Y llegó la última inyección. Parece que fue ayer: tras cinco semanas de confinamiento y una Pascua entre medias, las dos cajas de heparina nos cuadran el tiempo de forma pragmática. El tiempo, esa ficción que dicen los místicos, sigue siendo crudamente real a este lado de la consciencia. Real y fugaz en territorio libre o confinado, pero que se hace  plástico en limitaciones de espacio. Tiempo medido por rutina de cuidados y que se encarna tiñendo de nieve partes de mi barba. El tiempo puede volar inadvertido o se detiene para degustar. Para saborearlo como se debe, aconsejo que se haga una maratón, donde las horas de posan en las piernas y se coagulan en el cerebro; o meditando haciendo de la respiración medida de un instante que quiere trascenderse. Dos extremos gloriosos que hacen el contrapunto a las «salas de espera» donde el tiempo se revuelve hasta vomitar su descomposición en minutos.

En nuestro Santo Confinamiento el tiempo ha alcanzado su sentido protagónico en el rito de la heparina diaria, a las 10 O’clock.

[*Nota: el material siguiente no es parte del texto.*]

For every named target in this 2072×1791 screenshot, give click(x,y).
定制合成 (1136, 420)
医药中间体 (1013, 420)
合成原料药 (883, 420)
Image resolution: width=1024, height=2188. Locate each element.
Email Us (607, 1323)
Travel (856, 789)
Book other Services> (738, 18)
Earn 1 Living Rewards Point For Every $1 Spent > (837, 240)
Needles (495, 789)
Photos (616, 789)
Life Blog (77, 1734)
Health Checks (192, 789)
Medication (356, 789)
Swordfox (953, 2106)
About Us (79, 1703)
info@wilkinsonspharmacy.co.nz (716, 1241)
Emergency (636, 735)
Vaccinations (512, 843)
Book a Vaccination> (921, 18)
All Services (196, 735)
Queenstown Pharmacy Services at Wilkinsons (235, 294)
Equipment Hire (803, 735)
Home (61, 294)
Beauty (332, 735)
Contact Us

Algodón, alcohol, parte derecha o izquierda alternativa para entrar a matar en la piel fémina, tierna y blanquísima. Momento cumbre a partir de la cual se sublima la lentitud dejando que el pulgar presione con suavidad la inyección. «Todo en la vida es liturgia», decía don Santiago Amón, y la ceremonia de la heparina ha sido honrada con la misma dignidad de mis tardes de té en el Westin de Dublín.

Pero se acabó y ahora nos entra la nostalgia de dejar de pinchar la piel tierna de la familia, de no honrar a las 10 de la noche con un pinchazo que viene a ser un bautizo de sangre al tiempo. 

Pero la vida no para y sigue más allá de la heparina, dejando unos domingos que prolongan los horarios. Y aunque siguen marcados a fuego por la rutina cuidadora, nos deja desarmados de la nostalgia de una jeringuilla que inventa el glamour de una época surrealista.